_What you will do_:
List every line in the entries below that contains the word "pixels".

_Input_:
** START **

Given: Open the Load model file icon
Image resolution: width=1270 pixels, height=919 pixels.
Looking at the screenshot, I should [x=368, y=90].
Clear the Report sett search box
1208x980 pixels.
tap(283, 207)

** END **

_Task solution_:
Image resolution: width=1270 pixels, height=919 pixels.
1208x980 pixels.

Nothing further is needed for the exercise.